Köyde yaşayan ailesini daha rahat bir yaşam sürebilmek adına İstanbul’a getiren Saycan (Tarık Akan) ve ailesinin bu büyük şehirde tutunabilme hikâyesine şahit olduğumuz Bir Küçük Bulut hayata ve yaşama dair içinde bulundurduğu türlü detaylara rağmen köyden kente göç temasının altından büyüyen bir hikâye. Yerini yurdunu köyde bırakıp, bilmedikleri bir şehre gelen bir aile ve ailesini bu koca şehirde ayakta tutmaya çalışan bir baba figürünün merkezinde gerçekleşen olaylar silsilenin bir bütünü olan film, bir yandan İstanbul’un o devasa atmosferi içinde var olabilmenin zorluğunu anlatırken bir yandan da aile bağlarının önemine dem vuruyor. Özellikle Saycan’ın babası olan Hıdır’ın köyden ayrılmanın bunalımıyla büyük şehir isyanı filmde en çok vurgulanan nokta oluyor. Hıdır yaşlı bir adam olarak köyden ayrılmayı kendine yedirememekte büyük şehrin keşmekeşine alışamamaktır. Bu süreçte ona köyünü hatırlatan her şeye sıkı sıkıya sarılan bir imaj çizen Hıdır hikâyenin geleneksel tarafını temsil etmesiyle öne çıkıyor. Saycan’ın karısı rolünde gördüğümüz Füsun Demirel ise kocasına sadık, evi çekip çeviren esasen toplumda sıkça karşılaştığımız bir kadın portresi olarak karşımıza çıkıyor. Evin küçük oğlu ise hikâyenin umut kanadı olarak beliriyor.
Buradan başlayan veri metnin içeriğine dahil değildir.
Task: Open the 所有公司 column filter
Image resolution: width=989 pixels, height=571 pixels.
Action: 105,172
Keza köyden kente göçün asıl sebebini; ailenin en yeni üyesine daha iyi bir yaşam standardı, daha iyi bir gelecek sunma düşüncesiyle gerçekleştiğini söyleyebiliriz.
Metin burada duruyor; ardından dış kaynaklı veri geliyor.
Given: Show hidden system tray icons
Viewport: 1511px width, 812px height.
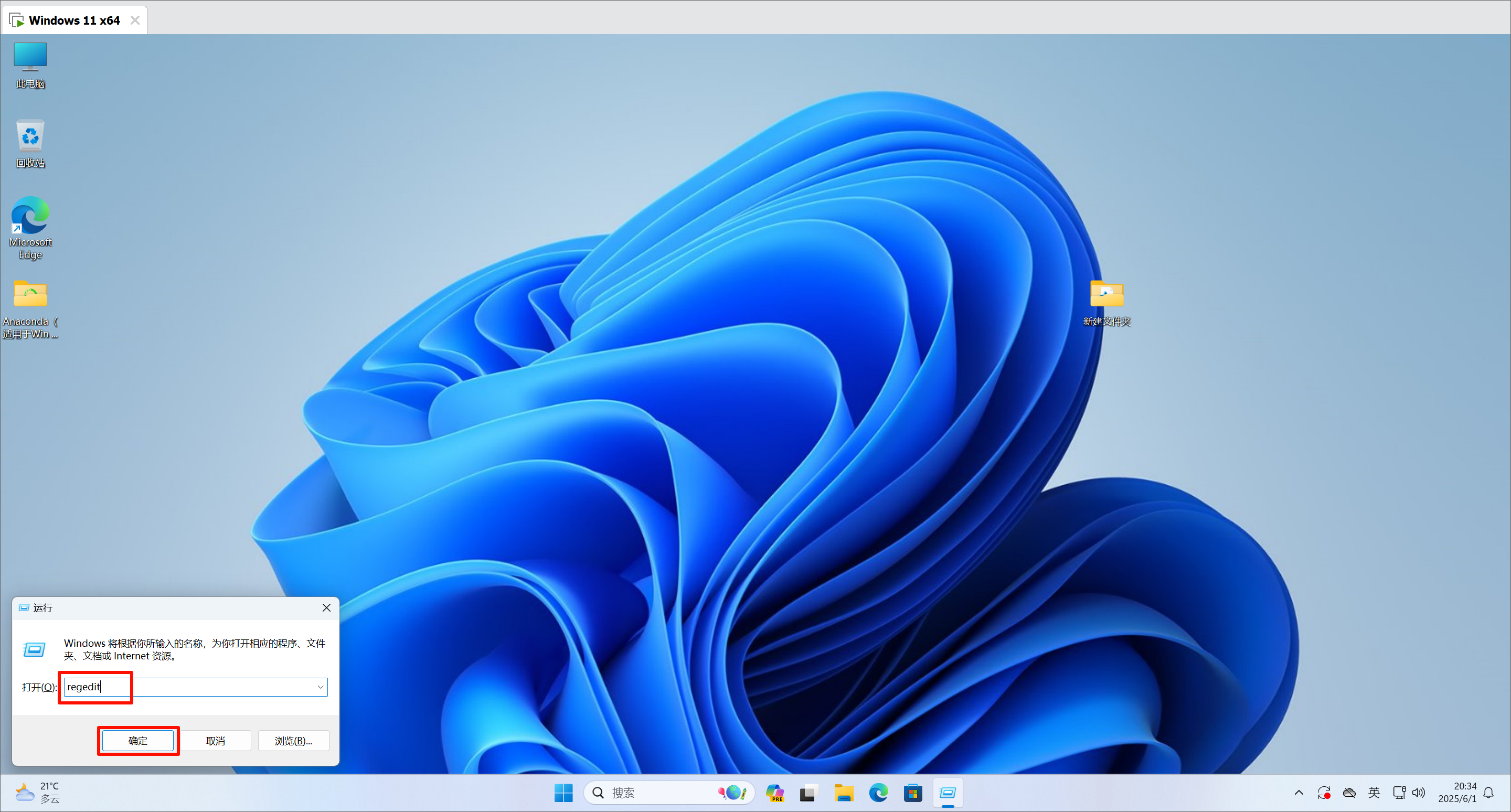Looking at the screenshot, I should 1299,793.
Türkiye tarihine baktığımız zaman ekonomik değişmelere paralel olarak köyden kente göçün hep hızlandığına şahit olmuşuzdur. 1980’ler de askeri darbe sonrası iktidara gelen Özal hükümetiyle başlayan liberalleşme dönemi özellikle fabrikalarda işçi açıklarının doğmasına sebebiyet veriyordu. Fabrikalar açıklarını genellikle köyden kente göç etmiş vasıfsız iş gücü ile doldurmaya çalışırken, bir taraftan da arz talebi karşılayamıyor böylelikle işsiz sınıfın arttığı bir ortam doğuyordu. 1980’lere kadar kırsala oranla daha az insanın yaşadığı kentler, hükümetin vaatleri doğrultusunda kalabalıklaşmaya başlıyor ve çarpık kentleşme dediğimiz kavramın doğmasına sebebiyet veriyordu. Bu doğrultuda banliyö olarak tabir ettiğimiz kentin içindeki köyler ortaya çıkıyor ve şehir yapısının içinde bambaşka hayatlar yaşanmaya başlıyordu. Bir Küçük Bulut ise istihdam dışı kalmış, muhallebici de çalışan ve ailesi ile birlikte şehrin banliyölerine yerleşen Saycan’ın etrafından gerçekçi bir Türkiye portresi sunmasıyla dikkat çekiyor. Çocuğuna daha iyi bir gelecek sunma, daha mutlu bir yaşam isteği, kentteki istihdam oranın fazla olması en başta Saycan’ı İstanbul’a getiren nedenlerin başını çekiyor. Ancak şehrin kültürel farklıkları, memlekete özlem gibi kavramlar en başta ailenin arasına giren kara kedi olarak dikkat çekse de asıl zorluğun alışamadıkları bu metropolde var olabilmek olduğu gerçeği yavaş yavaş tüm aile bireylerinin yüzüne tokat gibi çarpacaktı. Onlar bir yandan bu zorlu hayata alışmaya çalışırken kentin onlar için hazırladığı sürprizler ise onları alışmadıkları bu düzen içerisinde hayretler içerisinde bırakacaktı. Tüm bu değerleri bir araya topladığımızda filmi köyden kente göçün zorluklarını anlatmadaki ustalığı ile rahatlıkla ön plana çıkarabiliriz.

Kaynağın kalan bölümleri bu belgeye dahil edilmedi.